= What the task requires =
Would you print the lines below exactly, beginning at the line that has "This screenshot has height=880, width=1126." and stopping after the line that has "Task: Focus the"? Only those lines, and no pictures.

= Data extracts =
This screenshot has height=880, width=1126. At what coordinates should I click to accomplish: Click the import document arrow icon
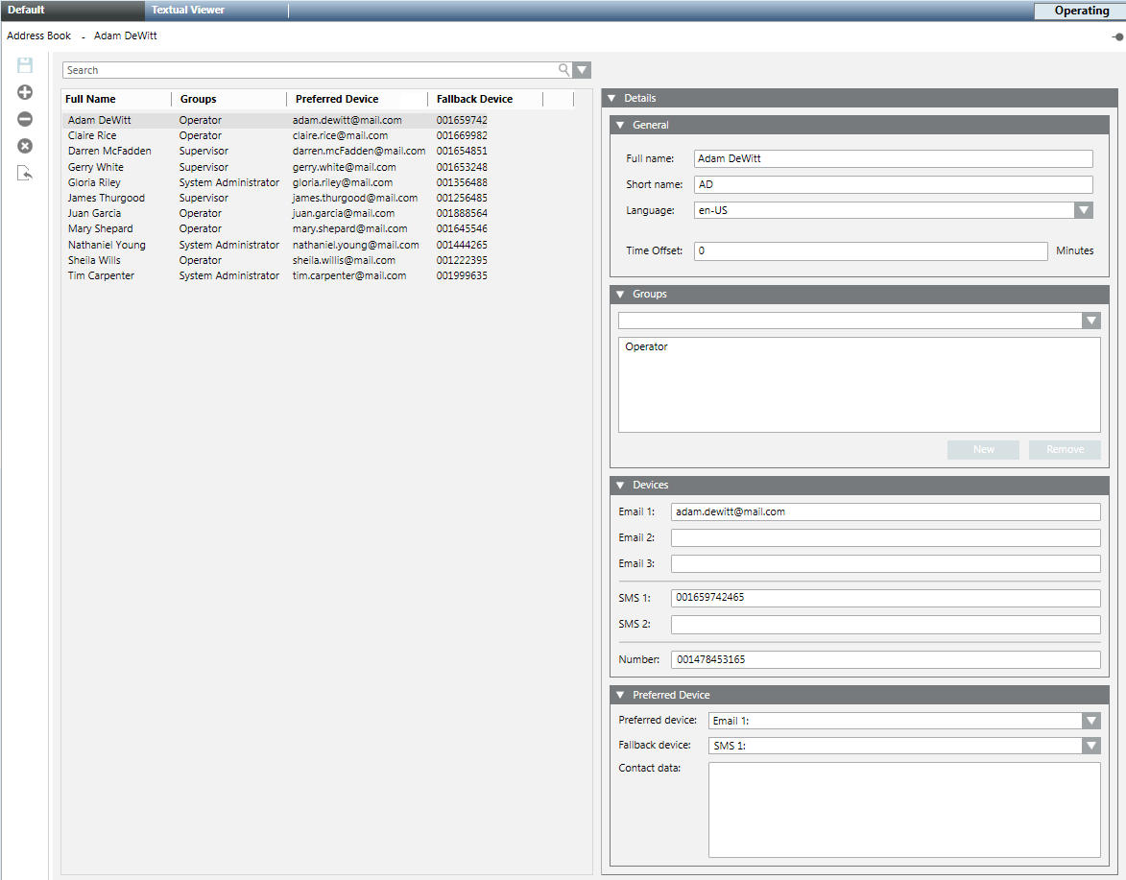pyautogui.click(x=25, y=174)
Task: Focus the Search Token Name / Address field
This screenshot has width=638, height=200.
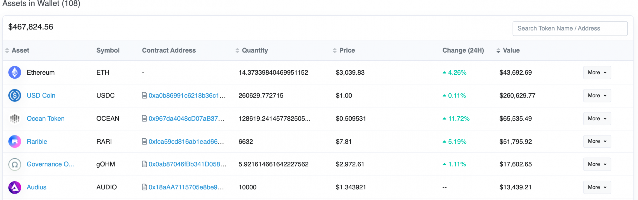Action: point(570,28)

* * *

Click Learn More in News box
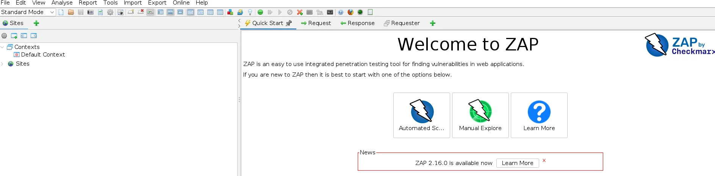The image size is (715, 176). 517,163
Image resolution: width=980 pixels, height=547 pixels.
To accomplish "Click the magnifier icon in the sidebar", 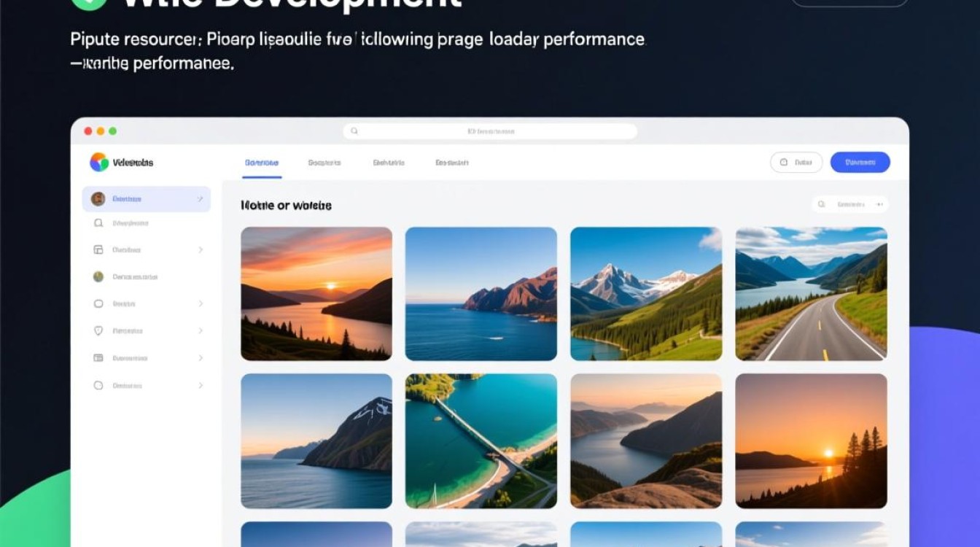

* * *

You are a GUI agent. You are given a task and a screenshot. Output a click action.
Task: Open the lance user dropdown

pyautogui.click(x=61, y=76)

= Result for this exercise =
This screenshot has height=880, width=1126. At what coordinates should I click to accomplish: Click the import document arrow icon
pyautogui.click(x=25, y=174)
Task: Focus the Search Token Name / Address field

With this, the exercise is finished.